I recently ran a model for only 200 iterations per chain, and the only warning that Stan gave me was about exceeding the max tree depth. I was not very concerned about this warning because I understand it to be an efficiency concern instead of a validity one. Moreover, the effective sample size for the parameter of interest was over 100. I had confidence that things were going to work fine after I ran the same model for 2000 iterations per chain tweaking `adapt_delta=0.99`

and `max_treedeph=15`

. Alas, I woke up to 4k DTs. This brings me to my question: **When can I trust results from a short run?**

You need to observe the longer runs first and see them complete successfully consistently. Then it’s ok to cut back on post-warmup iterations till you get to your desired smaller effective sample size. If you shorten warmup I would suggest revalidating

Thanks @sakrejda! In some cases, though, each iteration takes a long time. Are there instances when it’s OK to trust results from a short run (assuming no DTs, big effective sample sizes, good Rhats)? If not, how long is long enough? @shira, any thoughts?

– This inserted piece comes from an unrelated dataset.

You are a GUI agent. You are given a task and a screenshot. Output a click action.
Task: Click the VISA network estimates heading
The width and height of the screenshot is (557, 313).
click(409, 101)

In many models you find the main mad of the distribution within a hundred (?) iterations and get decent sampling efficiency soon after but larger sample sizes are what gives you confidence that the sampler is mixing, not going to get stuck in a corner, that multiple chains are sampling from the same distribution, etc… I know you can make that search wider (more parallel short chains) but it’s limited by the sample size required to compare samples (for rhat/ess/etc… )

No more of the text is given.